JP2009044013A - Superconducting coil unit and superconducting apparatus including the superconducting coil unit - Google Patents

Abstract

<P>PROBLEM TO BE SOLVED: To improve an amount of a current which can energize a superconducting coil by enhancing the radiation and cooling efficiency of the superconducting coil. <P>SOLUTION: There is provided a superconducting coil unit including: a plurality of pancake coils around which superconducting wires are wound with these pancake coils laminated in an axial direction; separators having insulation properties disposed on both ends in the axial direction of each pancake coil; a protruded portion formed on the outer face of either of the separators of the pancake coils adjacent to each other in the axial direction in contact with the outer face of the separator of the adjacent pancake coils; and a refrigerant flow-in part formed between the adjacent separators. <P>COPYRIGHT: (C)2009,JPO&INPIT

Description

  The present invention relates to a superconducting coil unit and a superconducting device including the superconducting coil unit, and more particularly to a device that reduces a temperature increase of a superconducting coil unit in which a coil around which a superconducting wire is wound is laminated in a plurality of layers.
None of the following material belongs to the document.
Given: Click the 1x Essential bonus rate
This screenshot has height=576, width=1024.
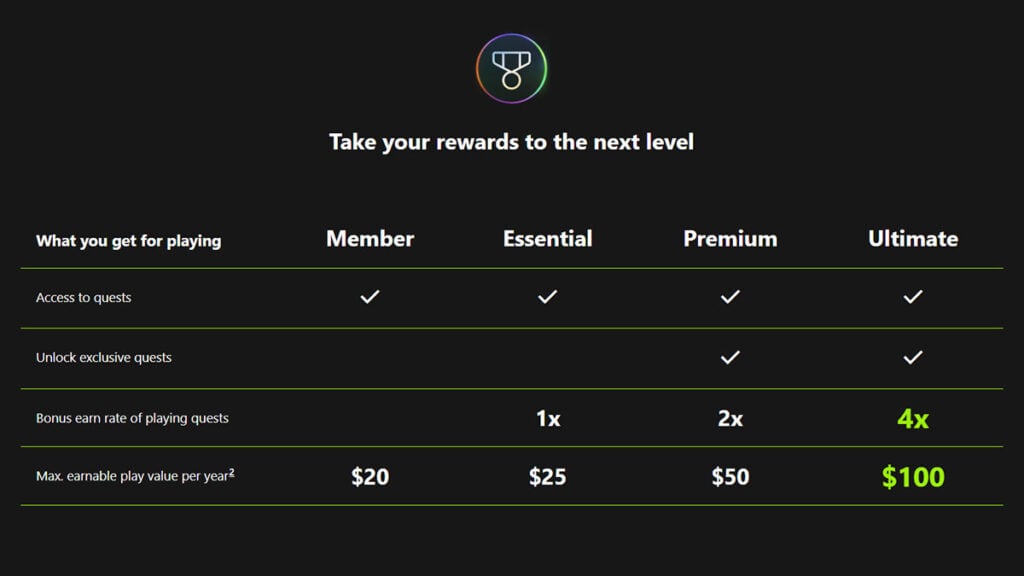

  Conventionally, a superconducting coil formed by winding a strip-shaped superconducting wire has been provided, and the applicant of the present application disclosed in Japanese Patent Laid-Open No. 10-308306 (Patent Document 1) as shown in FIG. A superconducting coil unit 1 is provided in which a plurality of coils 2 formed by winding are laminated in the coil axis direction, and the superconducting wires of adjacent coils 2 are made conductive to form one coil.

JP-A-10-308306

  However, the superconducting coil unit 1 provided in Patent Document 1 does not have a good heat dissipation because there is no gap between the adjacent coils 2, and the cooling efficiency is also good because the refrigerant does not flow between the coils 2. Absent. As a result, the temperature of the superconducting coil unit 1 tends to rise, and the amount of current that can be passed through the superconducting coil unit 1 tends to decrease, so there is room for improvement.
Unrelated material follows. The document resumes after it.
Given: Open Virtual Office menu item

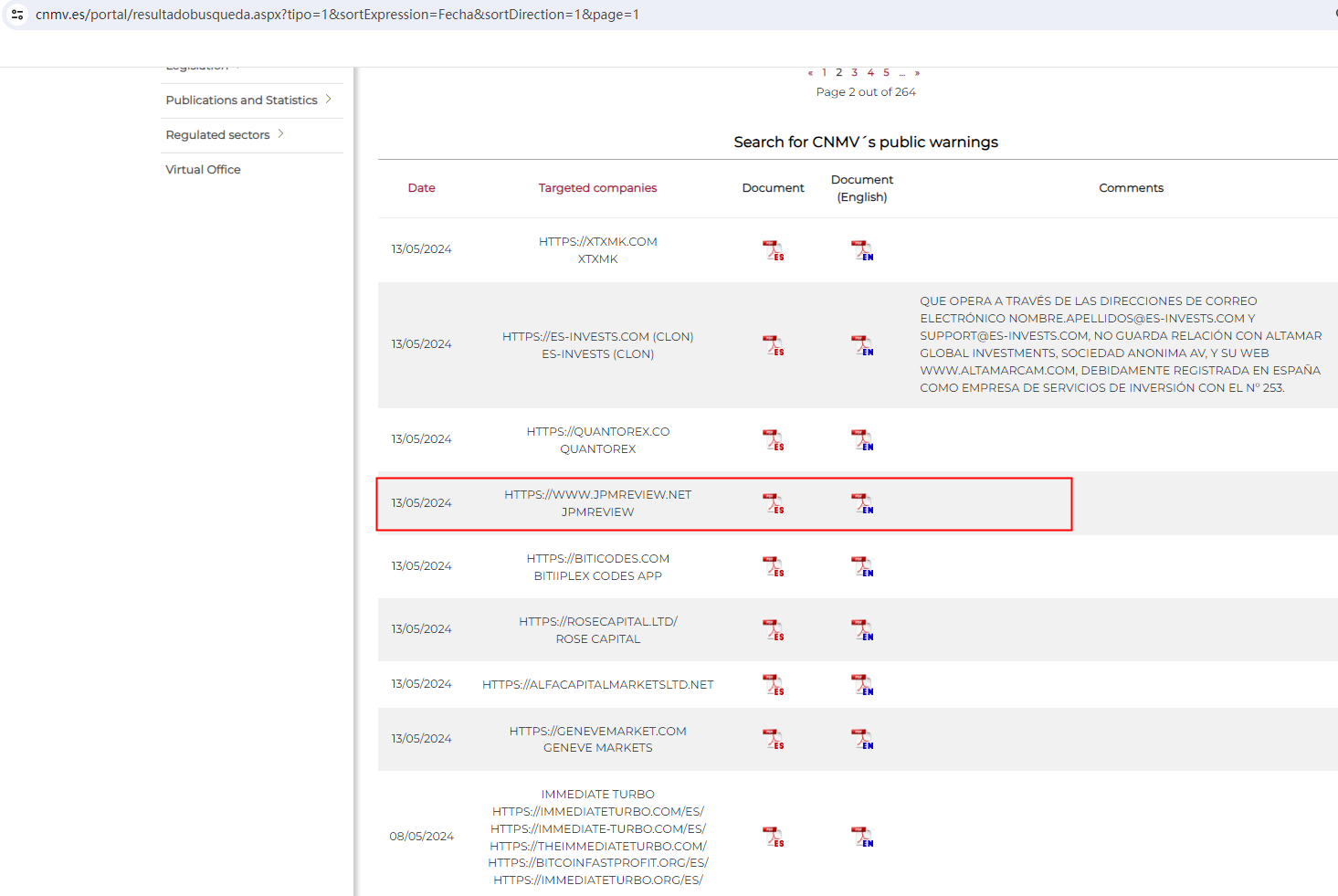Looking at the screenshot, I should pos(203,170).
  This invention is made | formed in view of the said problem, and makes it a subject to improve the electric current amount which can supply with electricity to a superconducting coil unit by improving the heat dissipation and cooling efficiency of a superconducting coil unit.
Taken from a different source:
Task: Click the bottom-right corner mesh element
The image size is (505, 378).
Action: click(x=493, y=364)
In order to solve the above problems, the present invention is a superconducting coil unit comprising a plurality of pancake coils around which a superconducting wire is wound, and laminating these pancake coils in the axial direction,
A separator having an insulating property is disposed at both ends in the axial direction of each pancake coil,
A convex portion is provided on the outer surface of one separator of the pancake coil adjacent in the axial direction, the convex portion is in contact with the outer surface of the separator of the adjacent pancake coil, and a refrigerant inflow portion is provided between the adjacent separators. A superconducting coil unit is provided.

  According to the superconducting coil unit configured as described above, each pancake coil is provided with a convex portion on each pancake coil separator, and a gap provided between the separators of the pancake coil laminated by the convex portion serves as a refrigerant inflow portion. Since no heat is trapped in between and heat dissipation is good, and a refrigerant made of liquid nitrogen or the like flows into the refrigerant inflow portion, it is possible to efficiently cool the superconducting wires on the inner peripheral side of each pancake coil. . Thereby, the temperature rise of a superconducting coil unit can be made small, the energization amount to a superconducting coil unit can be enlarged, and the performance of a superconducting coil unit can be improved.

  The pancake coil is composed of a double pancake coil that is continuous at the transition part of the innermost turn of the superconducting wire, and a separator interposed between the single parts on both sides in the axial direction of the double pancake coil and the axis of one single part The separator disposed at the other end in the direction is preferably a separator having no convex portion, while the separator disposed at the other end in the axial direction of the other single portion is preferably a separator having the convex portion.

According to the above-described configuration, the one separator to be laminated is provided with a convex portion, while the other separator is not provided with a convex portion, and is formed as a flat surface. The end surface is in contact with the flat surface of the other separator, and a uniform refrigerant inflow portion can be formed between the separators in a stable state.
Moreover, since a refrigerant | coolant inflow part is formed between each double pancake coils, the two single parts of a double pancake coil can be cooled from the outer surface side of an axial direction, respectively.
Each pancake coil of the superconducting coil unit is not limited to a double pancake coil, but may be a single pancake coil.
Furthermore, instead of a double pancake coil that is continuous at the transition of the innermost turn of the superconducting wire, a double pancake coil formed by laminating two layers of single pancake coils, and each double pancake coil It is good also as a structure which provides a refrigerant | coolant inflow part in between.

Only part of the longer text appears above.